Maybe I've just not heard the right young bands.
I'd say modern music was more about synth than guitar.
Just don't ask Andy Summers that - he's likely to bite the interviewer's head off!
(That interview did the rounds here late last year. He regarded it as a bland and uninteresting question and was much more interested in discussing ideas. Which I think we'd also like.)
I ended up in a little online chat with Mick Taylor in the comments section of TPS once about Guitarist and how they did lists features as filler and how dull they were, he said they were dull to write.
At least in G and B there is an attempt at original content even if it's about the right kind of screw for Horner scratch plate.
A near £7 a month coffee table publication for white boy blooze purists and boutique gear types.
I also used to dislike the way they would do group tests featuring Gibson LPs and Epi LPs etc, which would almost always involve unfavourable comparisons between the two when it came to the lower priced guitar, rather than judging it on its own merit.
just coincident that I was reading this OP - At the same time I just got an e-mail update from www.premierguitar.com and noticed Tom Wheeler had recently died
- https://www.premierguitar.com/articles/26987-remembering-tom-wheeler?utm_source=Sailthru&utm_medium=email&utm_campaign=PGN - 021318&utm_term=PG Weekly
many will know him for some excellent books he wrote on the guitar history and I recall him as editor for Guitar Player in the 80's - Maybe there was some mystic with the USA mags and market place back then compared to our own mags, but I always looked forward to reading them - I still have shed loads of them and have debated selling them - Yet part says I should re-read some again - Fun finding out about products we never saw over here back then - World is now so much smaller so many such items are now available over here in one guise or another
I think there's a ton of guitar based music they could be covering:
I don't actually like a lot of the stuff above (although I really like some of it).
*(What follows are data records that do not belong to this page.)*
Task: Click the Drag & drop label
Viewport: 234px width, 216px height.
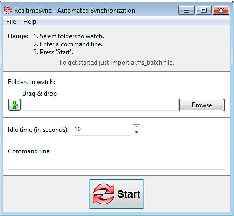Action: point(39,94)
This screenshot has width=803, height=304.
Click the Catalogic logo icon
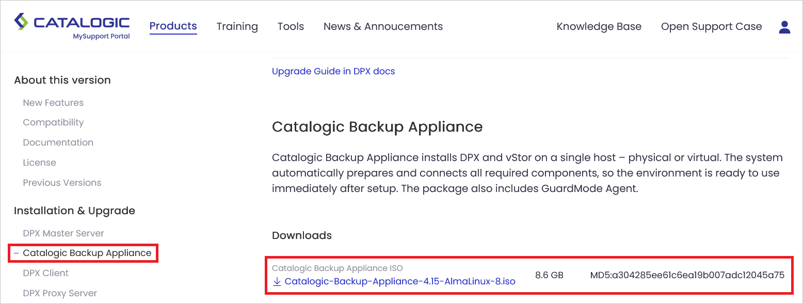click(x=22, y=22)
I rarely listen to metal or country, and the indie music my 17 year old niece likes is just not very good, imho. But ... it's guitar based music, that might have interesting things happening in it that I might want to learn about, or which might appeal to readers who aren't me.
When I stared buying guitar magazines in around 1988, there was a mix of 'old people' music (Clapton, etc) and new music, e.g. the latest big haired shred guys out of LA. The balance seems much less mixed now.